Omicron is a storm in our crystal ball, but we know that whatever Covid throws at us, the global economy can adapt. Here's our full Outlook for 2022: 3 calls for countries, markets and sectors

Executive summary

It's a storm in our crystal ball. In our base-case scenario, we assume that Omicron will not be a game-changer and rather short-lived, at best motivating some European governments to tighten restrictions; something they'd been considering anyway in the current fourth wave of the pandemic. And even if parts of the world were to go into lockdown, the experience of 18 months of crisis shows economies can adapt. With every single lockdown, the adverse economic impact becomes weaker.

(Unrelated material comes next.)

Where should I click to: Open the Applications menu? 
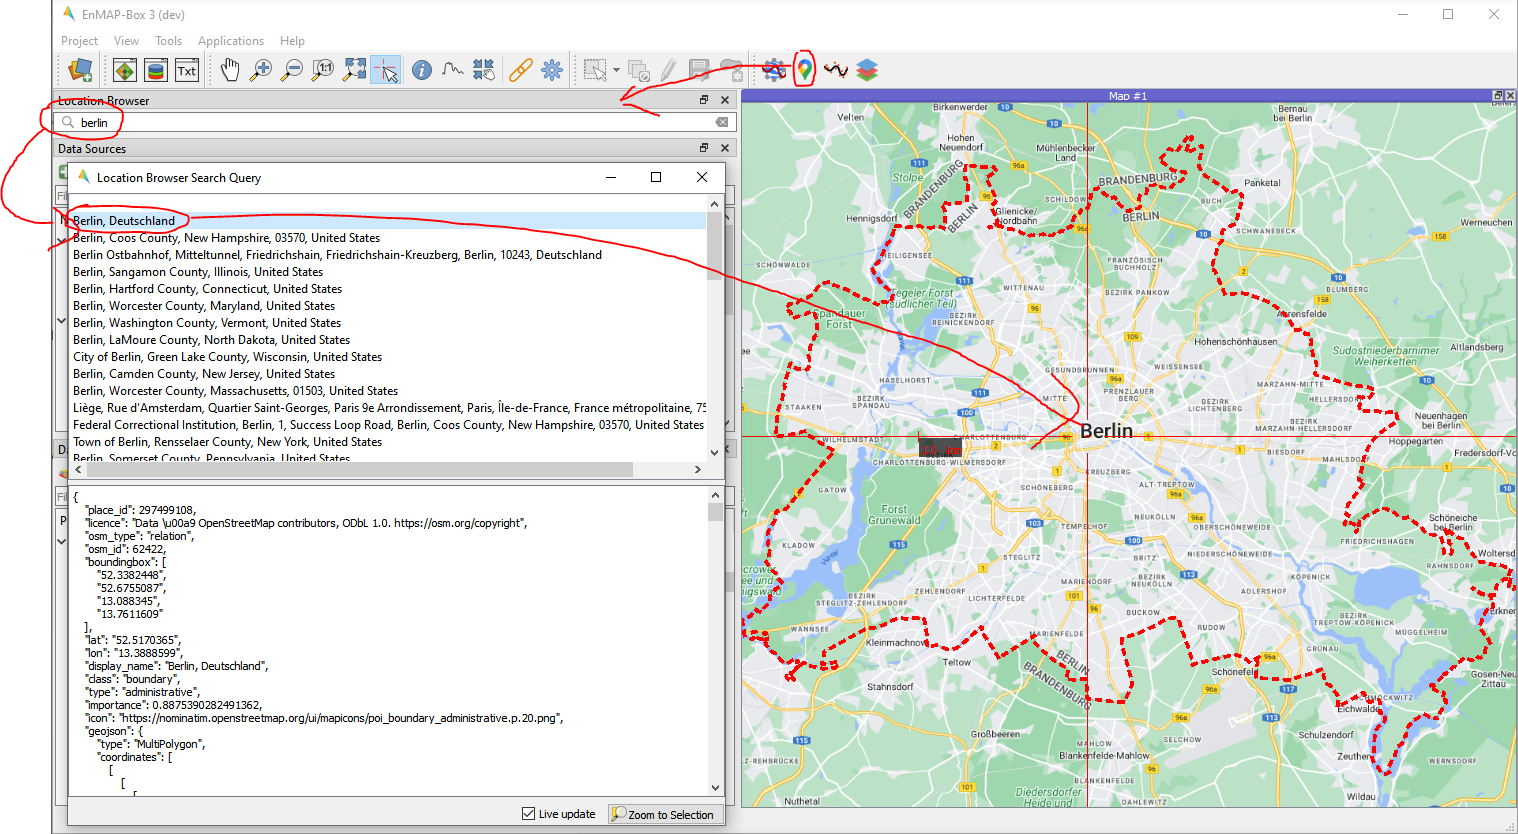[231, 41]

In a best-case scenario, Omicron could even speed up herd immunity, at least if it remains a contagious but very mild variant. Needless to say, we can all imagine how the worst-case scenario would look. Interestingly, major central banks seem to be ignoring this new uncertainty. Fed Chairman Jay Powell just retired the word ‘transitory’ when it comes to inflation, signalling a faster taper and consequently earlier rate hikes. I hope that ‘transitory’ ends up in the same retirement home as ‘holistic’, ‘upstream' and 'downstream’ or ‘multifaceted’. These are words from a central bankers’ dictionary no one really needs.

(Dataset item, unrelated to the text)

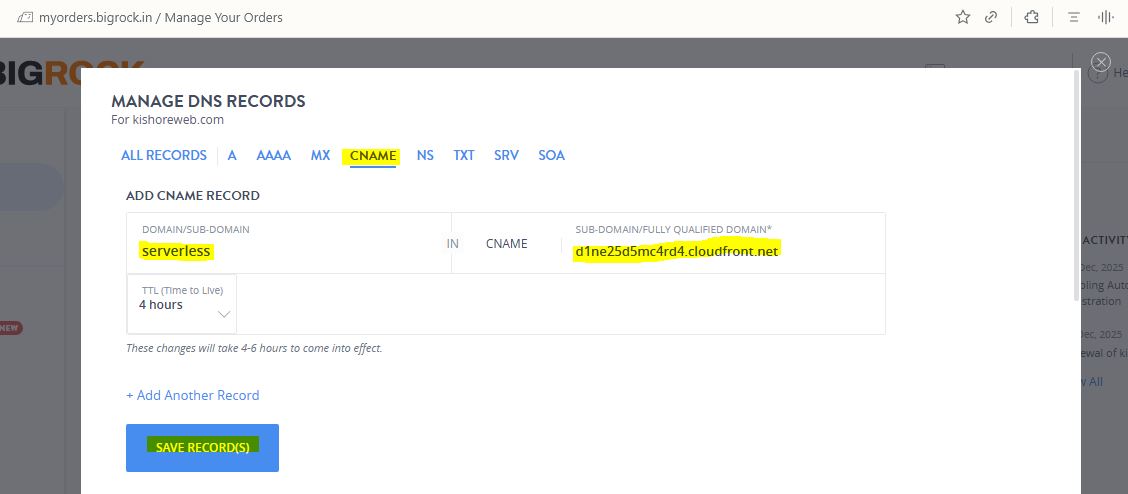
Task: Select the AAAA records tab
Action: click(x=273, y=155)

It was always a bit strange to call inflation ‘transitory’, transiting to where or for what reason? ‘Temporary’ would have been a better choice. With the Fed now fearing longer inflationary pressure and the ECB still being in ‘team transitory’, inflation will remain a big issue in 2022. In our view, inflation will come down but not as quickly as that team expects. It will take until the end of 2022 before inflation again approaches 3% in the US and 2% in the eurozone. We expect the global economy to gain momentum at the latest by the European spring. That means central banks will have very few options other than to taper and to start, or start thinking about hiking rates.  

When it comes to fiscal policy, 2022 will have to prove that our hopes and expectations that governments will shift from emergency measures to public investment become a reality. There have been promising developments this year, not least with President Biden's infrastructure programme, Europe's recovery plan, the new German government's agenda and a realisation that the 'green' transition needs to be stepped up. The era of accommodative fiscal policies began some time ago; some even call it fiscal dominance.

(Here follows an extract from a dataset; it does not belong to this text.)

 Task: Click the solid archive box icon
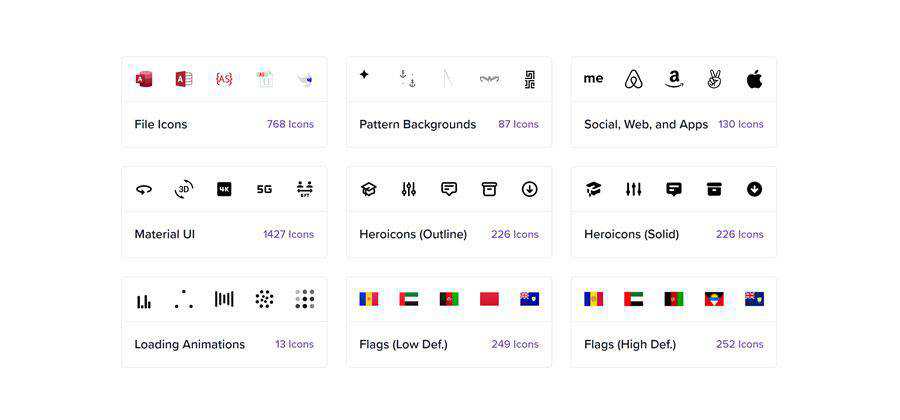coord(714,189)
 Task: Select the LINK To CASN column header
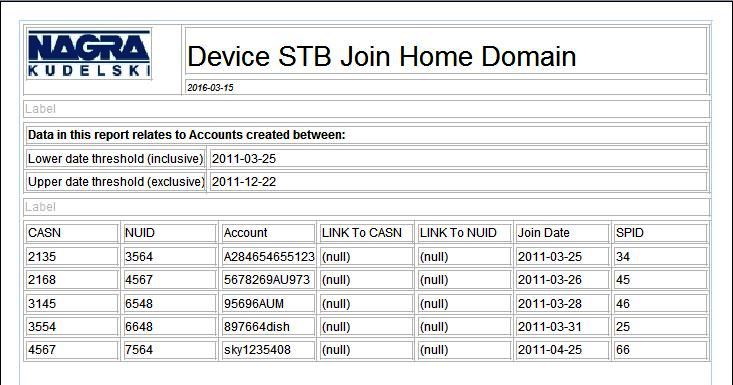pyautogui.click(x=366, y=233)
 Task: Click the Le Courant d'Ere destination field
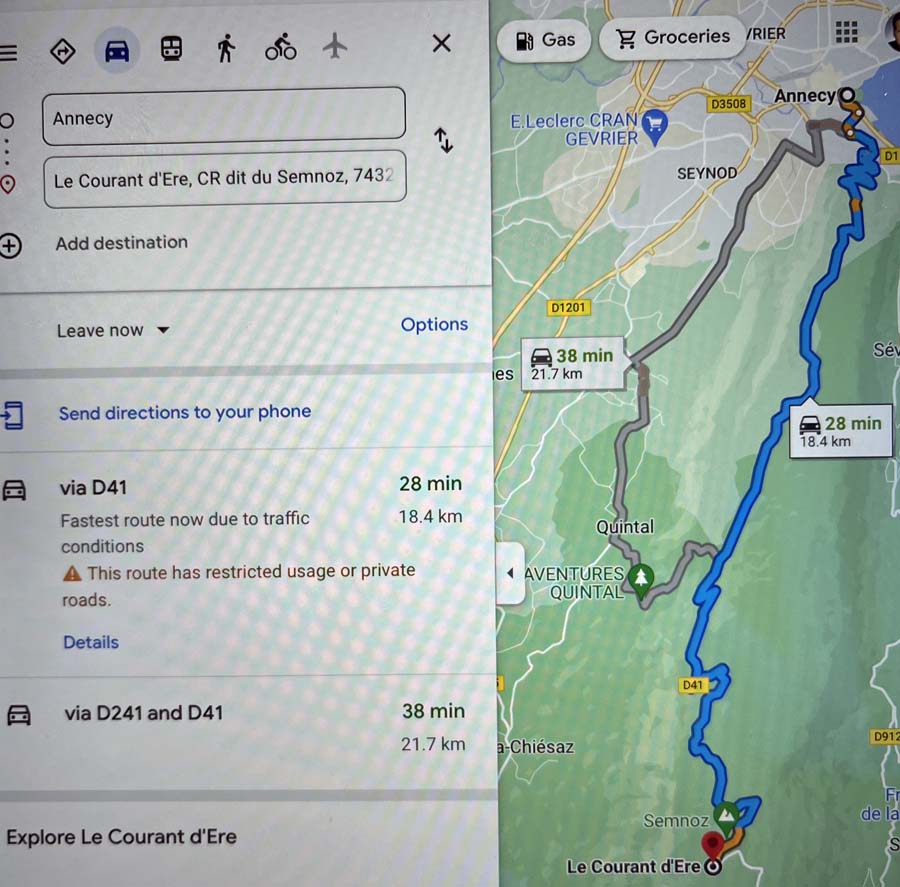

Returning to our crystal ball in early December 2021, I have a strong déjà-vu feeling from last year when we were looking at a still fairly bleak future. But then I think that we know so much more about this virus and how governments, central banks and economies can quickly adapt. So, we're still optimistic. And we're sure that 2022 should be a year of further policy rotation as those central banks try to find the exit door from their emergency policies while governments shift from crisis stimulus to the green transition and structural improvements.

And perhaps our stormy crystal ball is simply one of those kitsch snow globes; shaking them creates a tempest. But every storm in every globe does every time find calm. Eventually.